Total number of boys and girls is:

$x + y = 10$

Number of girls is $$4$$ more than the number of boys,

Mathematically:

\begin{align}y &= x + 4\\ - x + y &= 4\end{align}

Algebraic representation where $$x$$ and $$y$$ are the number of boys and girls respectively.

\begin{align}x + y &= 10 \,\dots(1)\\- x + y &= 4\,\dots(2) \end{align}

Therefore, the algebraic representation for equation 1 is:

\begin{align}x + y &= 10\\y &= 10-x\end{align}

And, the algebraic representation is for equation 2 is:

\begin{align} - x + y& = 4\\y &= x + 4\end{align}

Let us represent these equations graphically. For this, we need at least two solutions for each equation. We give these solutions in table shown below.

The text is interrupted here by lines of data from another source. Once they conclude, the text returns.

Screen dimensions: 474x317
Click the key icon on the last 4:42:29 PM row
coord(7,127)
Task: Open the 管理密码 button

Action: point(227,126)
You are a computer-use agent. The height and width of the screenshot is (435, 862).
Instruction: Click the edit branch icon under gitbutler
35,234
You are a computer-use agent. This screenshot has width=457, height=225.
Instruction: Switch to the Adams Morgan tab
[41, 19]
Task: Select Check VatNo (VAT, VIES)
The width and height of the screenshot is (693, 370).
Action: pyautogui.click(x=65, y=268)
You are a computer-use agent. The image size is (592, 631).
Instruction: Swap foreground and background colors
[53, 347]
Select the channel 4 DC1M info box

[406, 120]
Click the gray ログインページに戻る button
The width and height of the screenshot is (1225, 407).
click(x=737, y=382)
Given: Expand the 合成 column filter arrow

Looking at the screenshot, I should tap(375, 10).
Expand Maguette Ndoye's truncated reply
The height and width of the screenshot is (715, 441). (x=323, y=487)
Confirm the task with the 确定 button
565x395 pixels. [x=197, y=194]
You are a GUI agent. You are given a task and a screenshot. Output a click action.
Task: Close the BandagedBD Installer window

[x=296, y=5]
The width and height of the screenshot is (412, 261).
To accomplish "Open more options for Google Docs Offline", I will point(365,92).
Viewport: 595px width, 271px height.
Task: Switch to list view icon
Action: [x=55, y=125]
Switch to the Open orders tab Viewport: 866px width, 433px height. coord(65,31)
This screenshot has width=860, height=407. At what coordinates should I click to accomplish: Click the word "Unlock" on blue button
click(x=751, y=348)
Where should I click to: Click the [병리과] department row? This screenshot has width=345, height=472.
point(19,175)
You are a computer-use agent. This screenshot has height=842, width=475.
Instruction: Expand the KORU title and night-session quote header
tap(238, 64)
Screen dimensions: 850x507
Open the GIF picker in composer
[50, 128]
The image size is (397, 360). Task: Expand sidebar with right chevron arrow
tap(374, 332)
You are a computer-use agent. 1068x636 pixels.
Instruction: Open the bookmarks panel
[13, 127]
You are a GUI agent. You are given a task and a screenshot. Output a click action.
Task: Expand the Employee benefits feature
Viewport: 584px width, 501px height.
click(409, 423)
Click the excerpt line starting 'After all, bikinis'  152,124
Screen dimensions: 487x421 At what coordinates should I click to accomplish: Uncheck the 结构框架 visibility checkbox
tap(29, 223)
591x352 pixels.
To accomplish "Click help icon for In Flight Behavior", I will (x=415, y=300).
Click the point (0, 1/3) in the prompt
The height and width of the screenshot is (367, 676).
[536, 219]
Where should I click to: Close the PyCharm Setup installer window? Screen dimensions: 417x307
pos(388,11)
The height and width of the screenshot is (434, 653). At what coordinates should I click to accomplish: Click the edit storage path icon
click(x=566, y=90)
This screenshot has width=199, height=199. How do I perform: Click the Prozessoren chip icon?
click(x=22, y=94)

 $$x$$ $$2$$ $$7$$ $$y = 10 - x$$ $$8$$ $$3$$

 $$x$$ $$1$$ $$4$$ $$y = x + 4$$ $$5$$ $$8$$

The graphical representation is as follows. From graph solution $$\left( {x,y} \right) = \left( {3,7} \right)$$

Number of boys $$= 3$$

Number of girls$$= 7$$

(ii)

What is Known?

(i) $$5$$ pencils and $$7$$ pens cost ₹ $$50$$ $$\left( {x,y} \right) = \left( {3,7} \right)$$

(ii) $$7$$ pencils and $$5$$ pens cost ₹ $$46$$

What is Unknown?

Finding Solutions graphically for the given situation.

Reasoning:

Assuming the cost of $$1$$ pencil as ₹ $$x$$ and the cost of $$1$$ pen as ₹ $$y,$$ two linear equations are to be formed for the above situation.

Steps:

Let us assume cost of $$1$$ pencil be $$x$$ and cost of $$1$$ pen be $$y.$$

The cost of $$5$$ pencils and $$7$$ pens is ₹ $$50.$$

Mathematically,

$5x + 7y = 50$

And, the cost of $$7$$ pencils and 5 pens is ₹ $$50.$$

Mathematically,

$7x + 5y = 46$

Algebraic representation where $$x$$ and $$y$$ are the cost of $$1$$ pencil and $$1$$ pen respectively.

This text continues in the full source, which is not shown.